Des Weiteren gibt es die Frauenliturgien, Taizé-Gottesdienste, Jugendgottesdienste im Allgemeinen und die meditativen Gottesdienste in einigen Klöstern und anderen Häusern, wie z.B. im ‚Haus der Stille‘ südöstlich von Graz. Unterschiedliche Formen des Stundengebets müssten in den Pfarren mehr gefördert werden sowie allerlei Art zeitgemäße Andachten, in denen eine freiere Sprache möglich ist, und besondere Gottesdienste, wie z.B. regelmäßig gefeierte Gottesdienste für Trauernde.
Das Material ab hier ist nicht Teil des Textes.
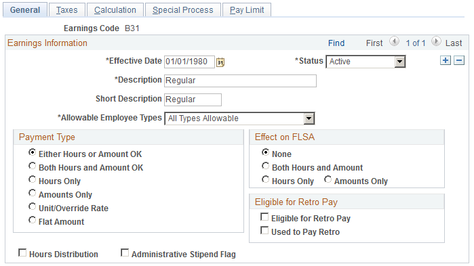Click the Find link
The width and height of the screenshot is (474, 266).
click(x=336, y=43)
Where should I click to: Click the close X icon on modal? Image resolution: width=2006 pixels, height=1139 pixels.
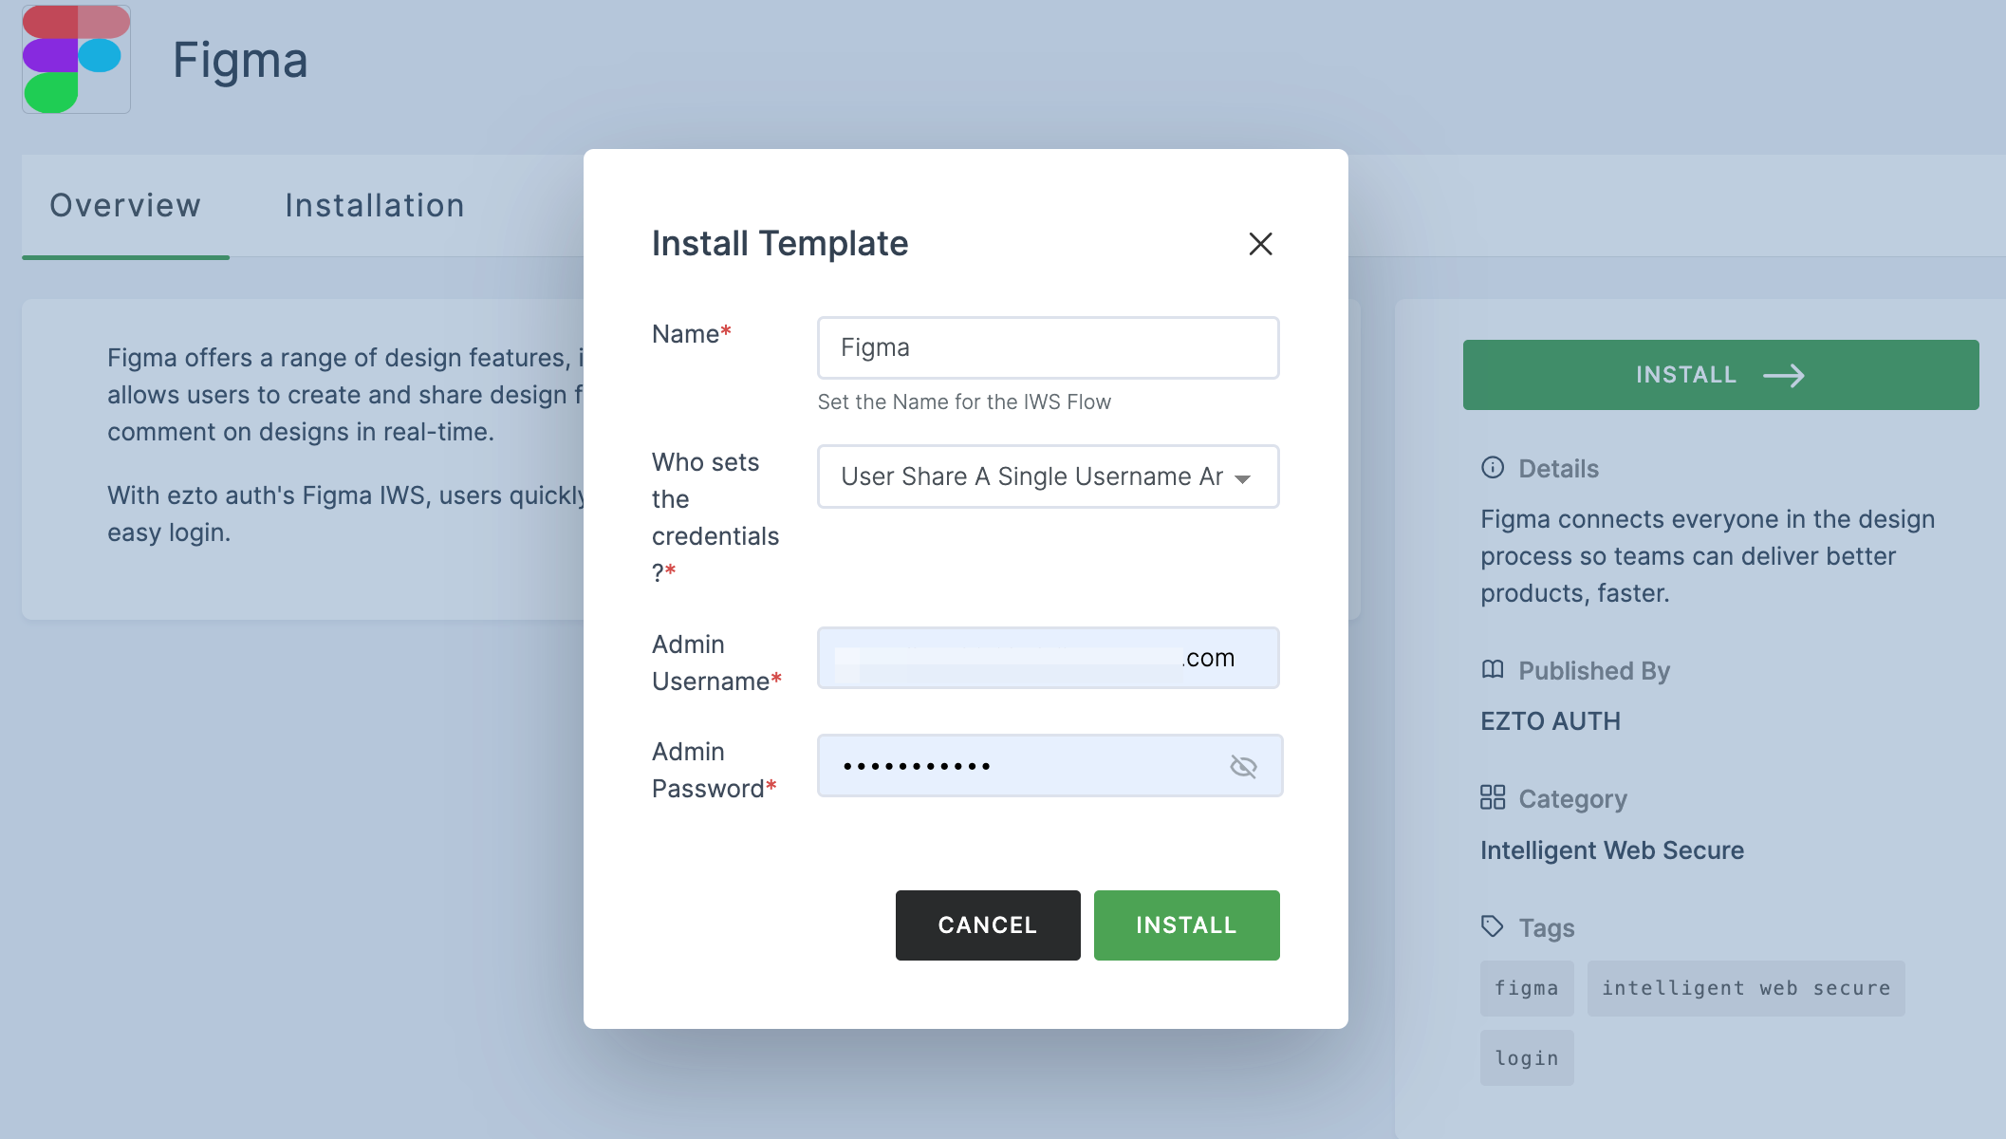(1258, 243)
In der Grazer Herz-Jesu-Pfarre wurde vor einer Woche eine eindrucksvolle Pfingstvigil gefeiert mit liturgischem Tanz, Licht- und Farbeneffekten, neuer Sakralmusik und literarischen Fragmenten der mystischen Poesie von Hildegard von Bingen und Mechtild von Magdeburg.
Zur Förderung unseres Aufgeschlossen-Seins für das Liebesmysterium des sich um die Menschheit kümmernden dreieinen Gottes, brauchen wir die Sprachen von heute. Die konziliare Liturgiekonstitution hat gewiss einen wichtigen Neuanfang gemacht, wir stehen jedoch erst am Anfang dieses Prozesses der Rezeption der vielen Volkssprachen und ihrer zahlreichen Gestalten. Offiziell-kirchliche Dokumente und Entscheidungen treten momentan für den hohen theologischen Stellenwert des liturgischen Lateins ein und befürworten wörtliche Übersetzungen in die jeweiligen Muttersprachen. Dies führt aber zu erheblichen liturgiepastoralen Problemen, wie die Einführung des neuen englischen Messbuches und des neuen deutschen Begräbnisrituale klarmachen.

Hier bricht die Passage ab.